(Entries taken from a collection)
• • • • • • •

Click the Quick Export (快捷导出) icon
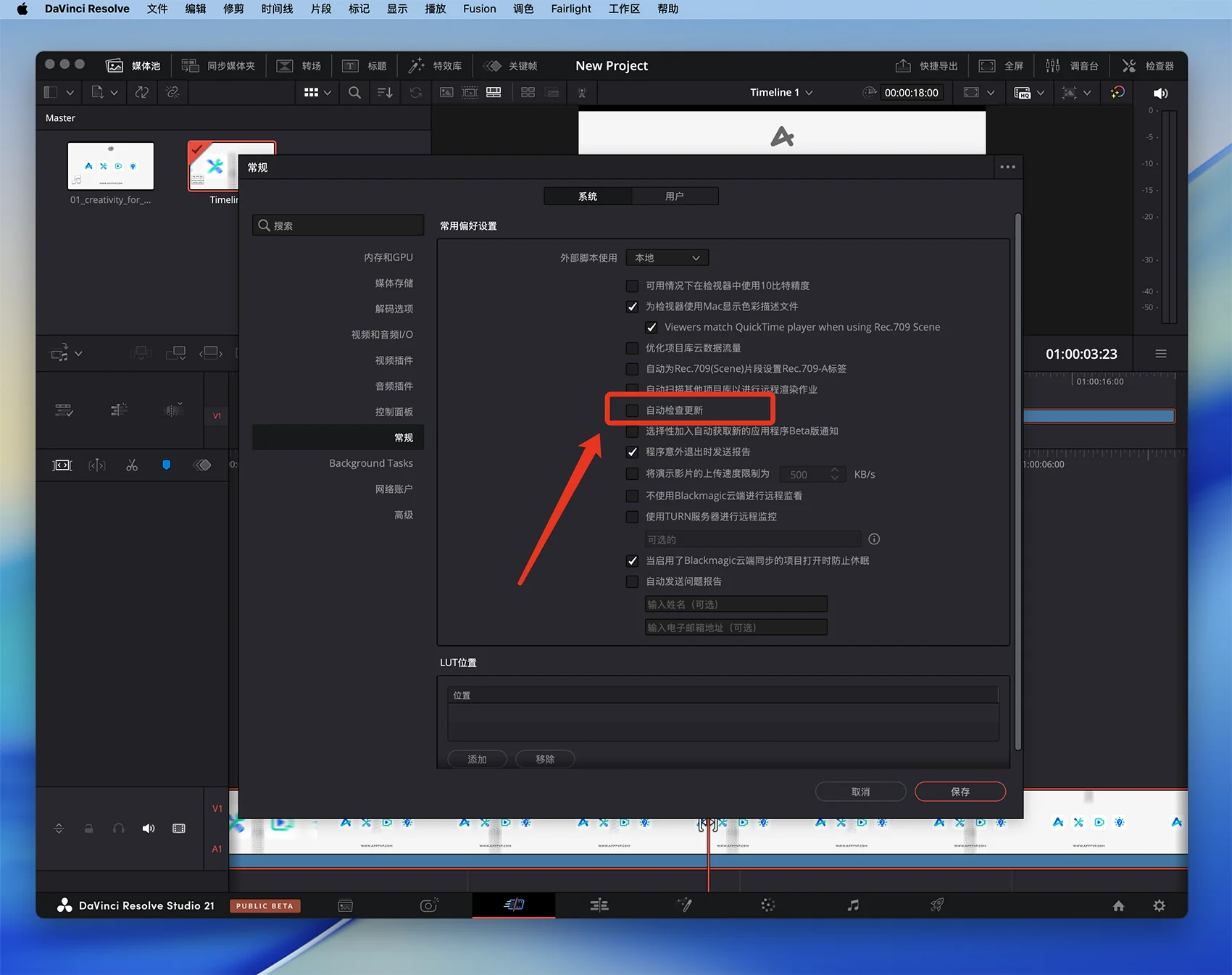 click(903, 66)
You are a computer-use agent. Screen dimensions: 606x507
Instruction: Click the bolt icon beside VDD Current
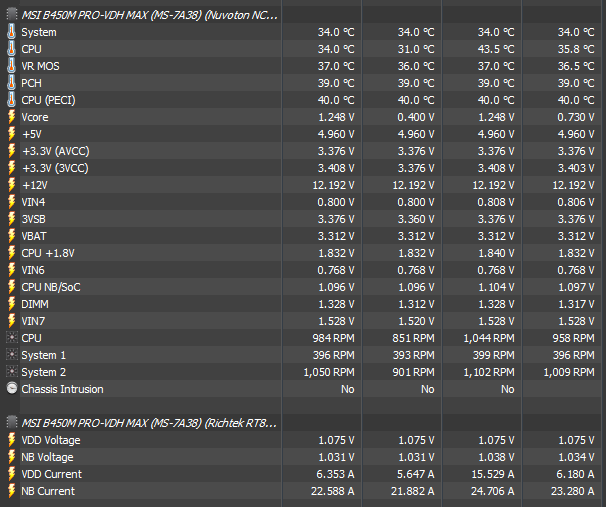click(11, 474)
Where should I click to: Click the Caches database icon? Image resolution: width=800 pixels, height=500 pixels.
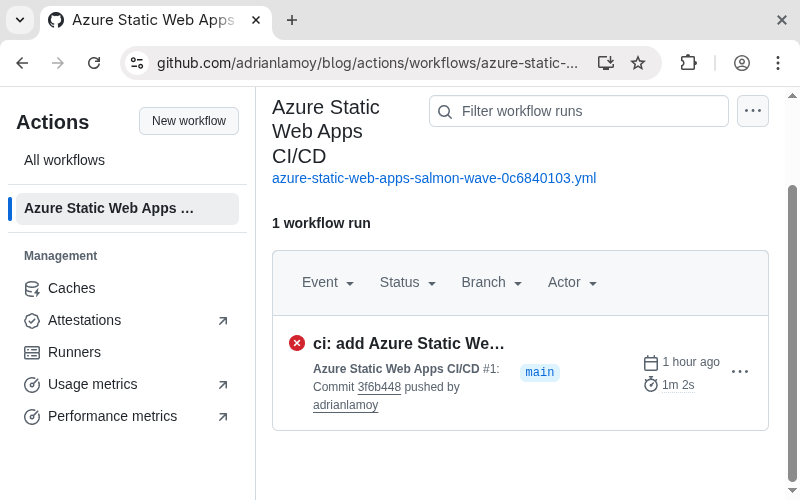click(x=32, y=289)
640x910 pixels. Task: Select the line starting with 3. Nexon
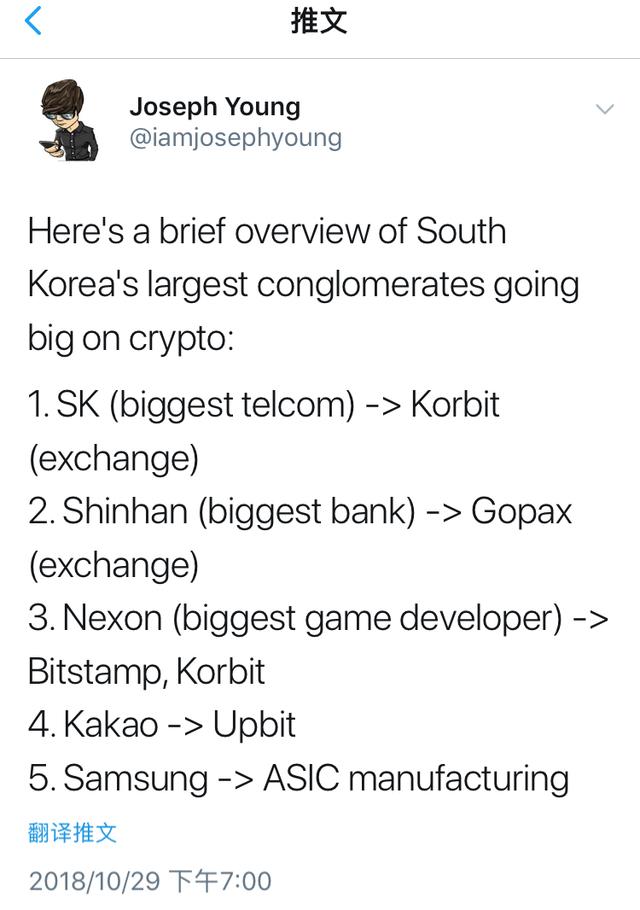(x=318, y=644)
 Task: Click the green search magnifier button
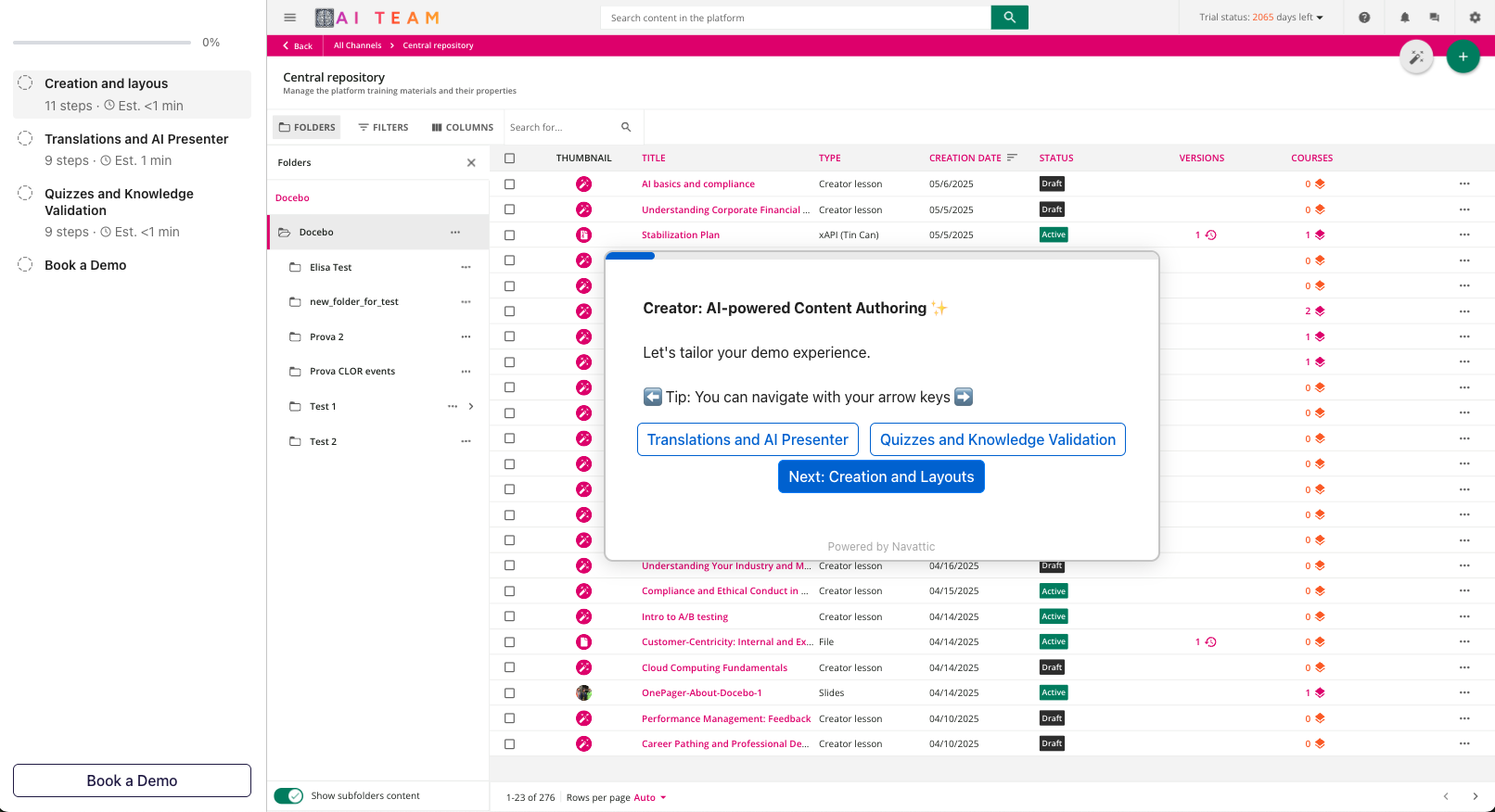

• • • • • • •

▶ [Task item]: The lines to copy begin at the one containing "Where should I" and end at the last line of the records. Set down exactly those lines and no others, both ends included, and omit all pictures.

▶ [Answer space]:
Where should I click to: Click the Caches database icon? Image resolution: width=800 pixels, height=500 pixels.
click(x=32, y=289)
640x910 pixels. Task: Select the line starting with 3. Nexon
(x=318, y=644)
 Task: Click the green search magnifier button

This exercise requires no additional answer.